Given passage >>
▶

In [1]:
%%capture
%pip install scrapy requests pandas

In [2]:
import json
import os
from os.path import exists
import pandas as pd
import requests
# import scrapy
from tqdm import tqdm

# Setup API for HTTPS requests

### Authentication to use TMDB API

TMDB requires users to create an account to access its API. After creating an account, you can request a bearer token, which is then used to authenticate HTTPS requests. For using this code, the provided _config.json_ file contains the neccessary credentials used in the request header. Finally, the header is parsed with each request.

In [3]:
CONFIG_PATH = SCRAPED_DATA_PATH = os.path.join(os.path.abspath(""), "config.json")
BASE_URL = "https://api.themoviedb.org/3/movie/top_rated?"

In [4]:
# Load the config file with API credentials
if exists(CONFIG_PATH):
    with open(CONFIG_PATH) as config_file:
        config = json.load(config_file)
        APP_NAME = config["TMDB_APPLICATION_NAME"]
        AUTH_USER = config["TMDB_EMAIL"]
        AUTH_TOKEN = config["TMDB_BEARER_KEY"]
    
    # Define the headers to include the authentication token
    HEADERS = {
        "accept": "application/json",
        "Authorization": f"Bearer {AUTH_TOKEN}",
    }

else:
    print("Config not found!")

In order to check if authentication is valid, the response should return 200:

In [5]:
response = requests.get(BASE_URL+"authentication", headers=HEADERS)
print(response)

◀

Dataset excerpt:
▶

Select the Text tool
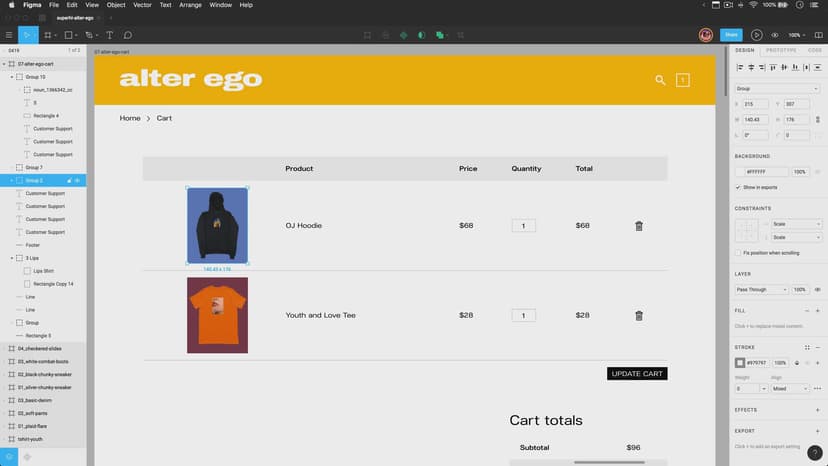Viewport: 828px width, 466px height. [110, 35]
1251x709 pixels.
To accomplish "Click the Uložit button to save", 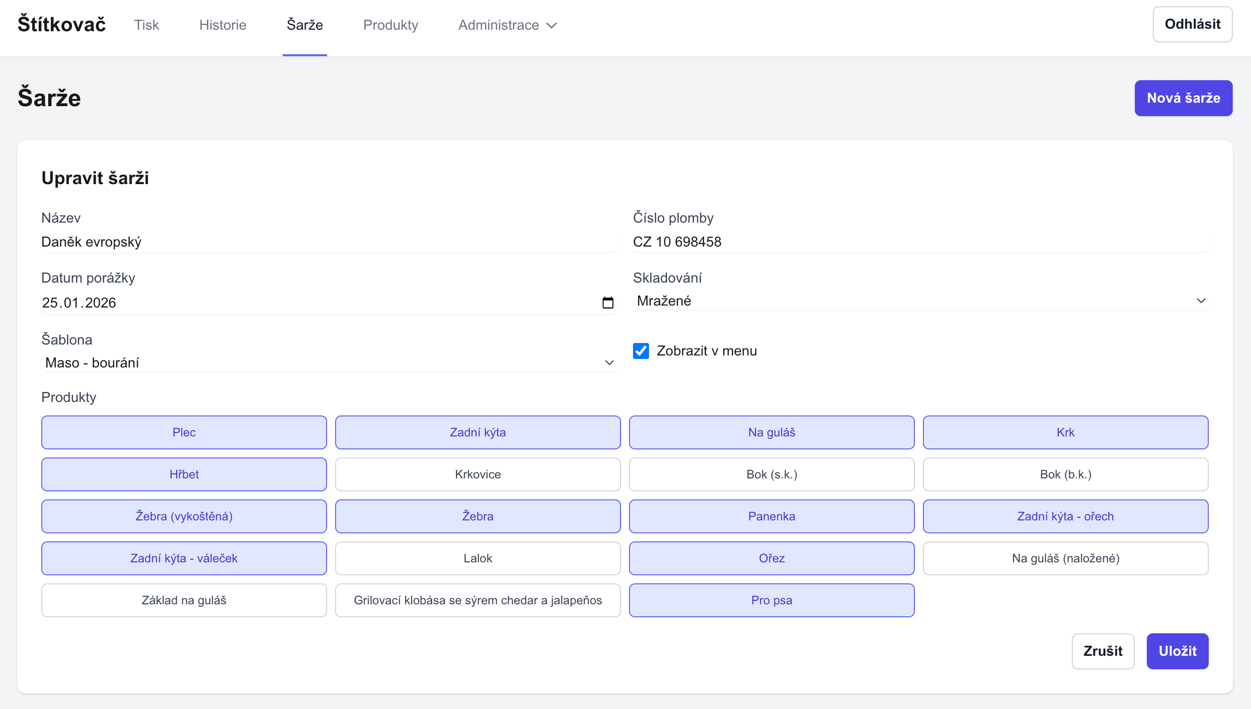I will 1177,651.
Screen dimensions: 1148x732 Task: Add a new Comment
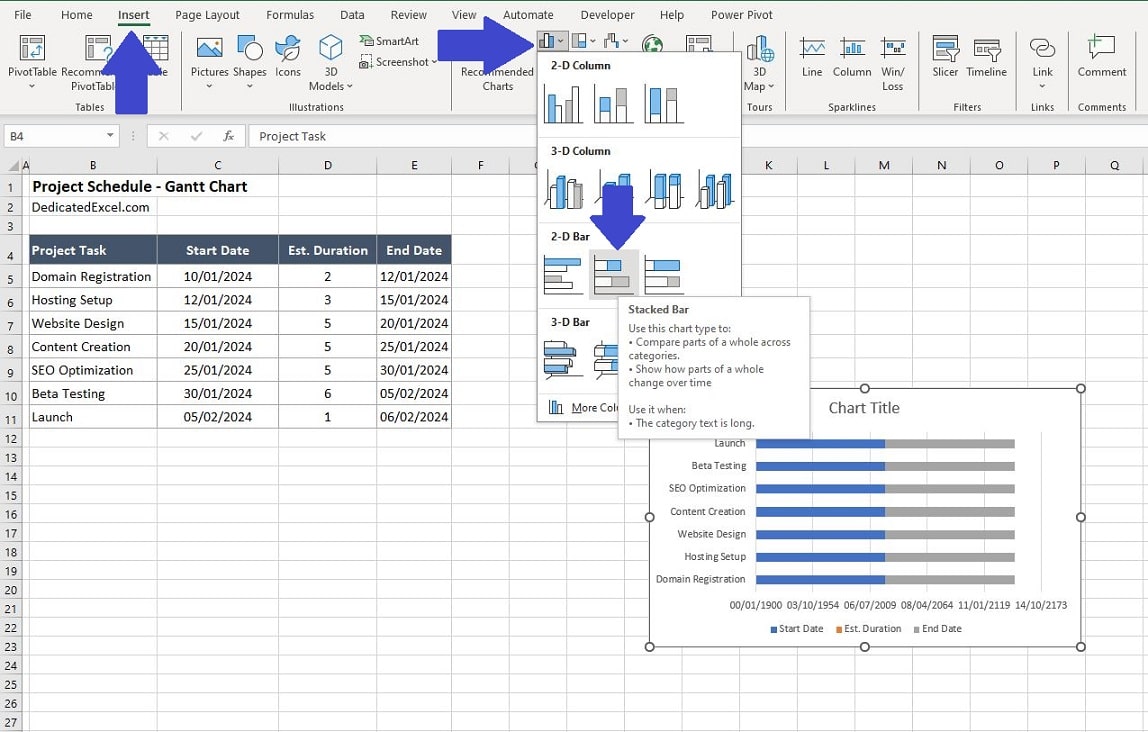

◀

Short task A >>
In the notebook, what status code should the response return if authentication is valid?
Short task B >>
Print the part of the notebook that begins at the words "# Define the" and stops after "print(response)".
Short task C >>
Does the notebook agree with each of these statements? (i) TMDB requires users to create an account to access its API. (ii) If the config file is missing, the code prints a message saying it was not found. (iii) The base URL points to an endpoint for popular movies. Answer yes or no for each, quoting the words of the notebook that decide it.
You won't need the entries in the dataset excerpt.

Task response A >>
200

Task response B >>
# Define the headers to include the authentication token
    HEADERS = {
        "accept": "application/json",
        "Authorization": f"Bearer {AUTH_TOKEN}",
    }

else:
    print("Config not found!")

In order to check if authentication is valid, the response should return 200:

In [5]:
response = requests.get(BASE_URL+"authentication", headers=HEADERS)
print(response)

Task response C >>
(i) Yes: "TMDB requires users to create an account to access its API."
(ii) Yes: "print("Config not found!")"
(iii) No: "BASE_URL = "https://api.themoviedb.org/3/movie/top_rated?""